# START OF The input
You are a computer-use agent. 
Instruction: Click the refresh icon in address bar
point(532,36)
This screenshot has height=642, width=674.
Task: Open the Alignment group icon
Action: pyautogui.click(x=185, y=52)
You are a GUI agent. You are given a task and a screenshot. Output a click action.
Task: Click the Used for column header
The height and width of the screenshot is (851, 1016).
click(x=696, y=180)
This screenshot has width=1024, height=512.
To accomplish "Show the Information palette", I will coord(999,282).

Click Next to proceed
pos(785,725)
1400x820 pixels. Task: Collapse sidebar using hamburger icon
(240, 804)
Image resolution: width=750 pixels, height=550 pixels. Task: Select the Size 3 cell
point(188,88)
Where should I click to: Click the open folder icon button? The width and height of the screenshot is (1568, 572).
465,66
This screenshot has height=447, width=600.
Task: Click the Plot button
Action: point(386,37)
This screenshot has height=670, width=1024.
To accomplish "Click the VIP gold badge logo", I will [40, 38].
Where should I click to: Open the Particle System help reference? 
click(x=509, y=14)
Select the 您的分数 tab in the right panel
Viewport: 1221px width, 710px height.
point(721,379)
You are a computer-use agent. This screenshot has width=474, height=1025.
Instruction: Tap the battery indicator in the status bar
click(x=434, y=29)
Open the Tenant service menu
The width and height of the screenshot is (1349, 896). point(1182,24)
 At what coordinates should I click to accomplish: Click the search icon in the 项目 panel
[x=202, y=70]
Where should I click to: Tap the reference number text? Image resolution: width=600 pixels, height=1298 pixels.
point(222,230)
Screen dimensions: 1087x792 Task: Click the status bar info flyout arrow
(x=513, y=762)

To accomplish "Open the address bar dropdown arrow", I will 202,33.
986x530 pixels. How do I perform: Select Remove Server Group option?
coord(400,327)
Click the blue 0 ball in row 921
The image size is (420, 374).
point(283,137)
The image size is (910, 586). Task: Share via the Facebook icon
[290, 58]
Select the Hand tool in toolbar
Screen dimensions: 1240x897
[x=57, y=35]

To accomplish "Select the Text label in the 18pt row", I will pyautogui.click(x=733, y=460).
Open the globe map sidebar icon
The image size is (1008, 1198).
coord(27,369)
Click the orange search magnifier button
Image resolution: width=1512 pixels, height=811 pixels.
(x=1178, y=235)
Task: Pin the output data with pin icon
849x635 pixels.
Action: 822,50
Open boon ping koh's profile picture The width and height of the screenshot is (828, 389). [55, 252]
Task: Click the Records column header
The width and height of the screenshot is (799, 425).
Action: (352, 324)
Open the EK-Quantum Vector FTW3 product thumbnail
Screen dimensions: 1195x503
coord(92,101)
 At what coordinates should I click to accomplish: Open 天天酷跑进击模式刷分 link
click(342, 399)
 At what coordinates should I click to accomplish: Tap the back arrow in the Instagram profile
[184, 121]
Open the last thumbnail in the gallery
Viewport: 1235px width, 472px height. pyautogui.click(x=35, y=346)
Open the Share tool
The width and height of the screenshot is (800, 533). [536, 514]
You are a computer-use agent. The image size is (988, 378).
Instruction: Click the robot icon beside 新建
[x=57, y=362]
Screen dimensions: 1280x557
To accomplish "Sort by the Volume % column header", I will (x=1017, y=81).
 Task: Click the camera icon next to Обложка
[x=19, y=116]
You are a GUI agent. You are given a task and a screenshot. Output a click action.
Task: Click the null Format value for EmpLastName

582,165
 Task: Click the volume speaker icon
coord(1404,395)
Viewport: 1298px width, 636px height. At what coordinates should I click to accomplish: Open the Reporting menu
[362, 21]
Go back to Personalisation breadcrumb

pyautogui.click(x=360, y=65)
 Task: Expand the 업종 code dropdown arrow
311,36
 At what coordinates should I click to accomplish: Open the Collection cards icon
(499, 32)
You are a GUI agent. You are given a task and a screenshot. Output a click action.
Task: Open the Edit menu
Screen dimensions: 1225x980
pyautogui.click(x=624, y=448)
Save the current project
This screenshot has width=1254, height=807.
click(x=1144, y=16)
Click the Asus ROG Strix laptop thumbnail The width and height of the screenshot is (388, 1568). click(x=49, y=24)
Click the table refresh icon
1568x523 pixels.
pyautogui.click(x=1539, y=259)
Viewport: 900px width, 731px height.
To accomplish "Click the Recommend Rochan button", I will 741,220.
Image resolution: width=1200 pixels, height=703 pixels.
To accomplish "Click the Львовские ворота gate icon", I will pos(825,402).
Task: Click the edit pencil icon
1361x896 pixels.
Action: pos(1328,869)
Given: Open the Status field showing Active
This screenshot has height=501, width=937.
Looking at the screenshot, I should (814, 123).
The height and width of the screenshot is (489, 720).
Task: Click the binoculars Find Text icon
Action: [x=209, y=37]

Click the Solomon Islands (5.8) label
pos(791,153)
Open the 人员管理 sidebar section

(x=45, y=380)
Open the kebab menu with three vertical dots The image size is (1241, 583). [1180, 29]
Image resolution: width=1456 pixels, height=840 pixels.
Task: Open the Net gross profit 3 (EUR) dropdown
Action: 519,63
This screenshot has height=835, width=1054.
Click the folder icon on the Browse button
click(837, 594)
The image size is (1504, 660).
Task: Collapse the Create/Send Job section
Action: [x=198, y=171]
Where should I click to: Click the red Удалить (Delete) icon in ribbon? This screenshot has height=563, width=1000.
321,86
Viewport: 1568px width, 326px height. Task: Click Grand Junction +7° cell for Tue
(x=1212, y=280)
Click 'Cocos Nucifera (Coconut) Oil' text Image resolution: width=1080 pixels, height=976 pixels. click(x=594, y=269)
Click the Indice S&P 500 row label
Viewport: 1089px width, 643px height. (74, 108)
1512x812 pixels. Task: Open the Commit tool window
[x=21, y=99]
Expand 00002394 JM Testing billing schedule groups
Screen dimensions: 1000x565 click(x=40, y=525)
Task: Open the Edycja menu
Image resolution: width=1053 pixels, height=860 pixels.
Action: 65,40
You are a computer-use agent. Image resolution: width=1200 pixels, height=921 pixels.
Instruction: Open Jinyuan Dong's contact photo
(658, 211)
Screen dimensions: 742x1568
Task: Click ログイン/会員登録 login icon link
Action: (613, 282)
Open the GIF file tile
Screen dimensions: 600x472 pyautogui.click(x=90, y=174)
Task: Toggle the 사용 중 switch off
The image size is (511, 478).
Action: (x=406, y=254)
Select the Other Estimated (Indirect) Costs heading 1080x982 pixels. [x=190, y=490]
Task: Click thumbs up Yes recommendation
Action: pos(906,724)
# END OF The input
Pick out every line above that contains the string "link", copying each one in full. Case counts.

 At what coordinates should I click to accomplish: Open 天天酷跑进击模式刷分 link
Task: Click ログイン/会員登録 login icon link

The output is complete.